TRADITIONAL leaders in Matabeleland said they were in a fix over how to handle cases of witchcraft because of the contradictions between constitutional law and local culture.


The Constitution does not recognise witchcraft, while in the local culture people acknowledge the practice.

Chief Gampu of Tsholotsho told Southern Eye that there has been an upsurge in witchcraft-related disputes that are brought to the courts and traditional leaders did not know how to deal with them and in most cases ended up falling foul of the constitutional law, being called to play a role using traditional means to resolve the cases and unite the community.

“There is a problem that we as traditional leaders face in dealing with witchcraft disputes. This is because of the Witchcraft Suppression Act, a colonial law which is still in force today. In our culture as Africans, everyone knows that there is witchcraft. But when you label someone as such, you end up being arrested and you cannot get away with such claims,” Chief Gampu said.

“But we, as chiefs, deal with these things all the time and if someone is said to be a witch, we can allow or direct the parties concerned to go to traditional healers, and these days there are those who are called tsikamutandas (witch hunters), for confirmation. The law does not allow such and I also do not support witch hunters.”

He said traditional leaders were under extreme pressure as they were expected to deal with cases of sorcery, especially when their subjects clash over witchcraft-related matters.

He appealed to government to find a way around the problem and cited cases in which villagers ended up poisoning each other over witchcraft allegations.

Government can no longer continue to ignore the reality of witchcraft because it was in existence, and chiefs wanted guidance from government on how to deal with the issue, he added.

Data provided:

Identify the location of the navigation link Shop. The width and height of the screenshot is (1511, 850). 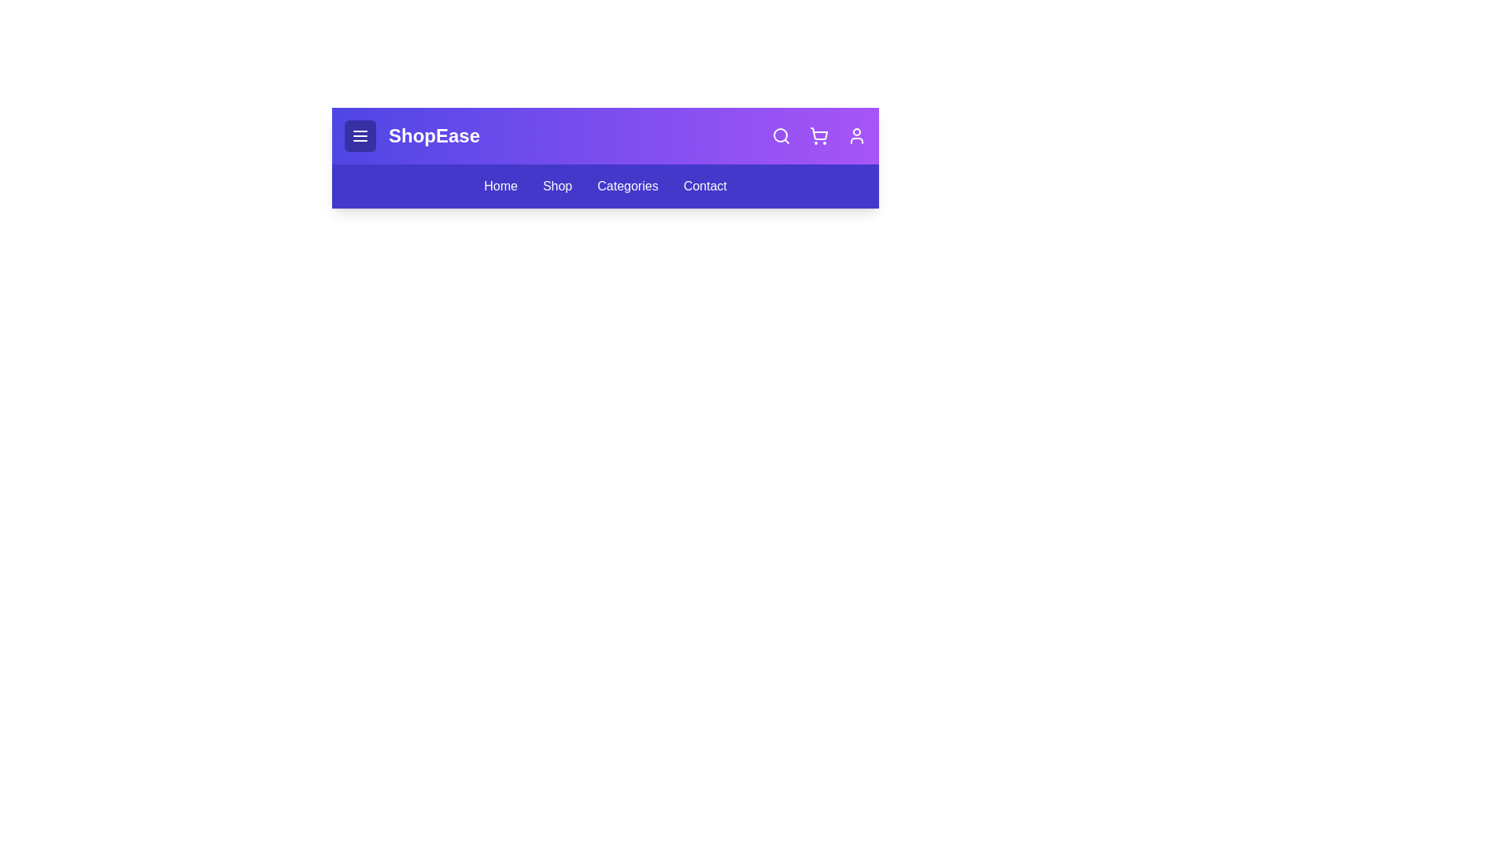
(557, 185).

Given exercise: Transcribe the passage of the article on witchcraft disputes above between "He appealed to" and "issue, he added.", inclusive.

Completed task:
He appealed to government to find a way around the problem and cited cases in which villagers ended up poisoning each other over witchcraft allegations.

Government can no longer continue to ignore the reality of witchcraft because it was in existence, and chiefs wanted guidance from government on how to deal with the issue, he added.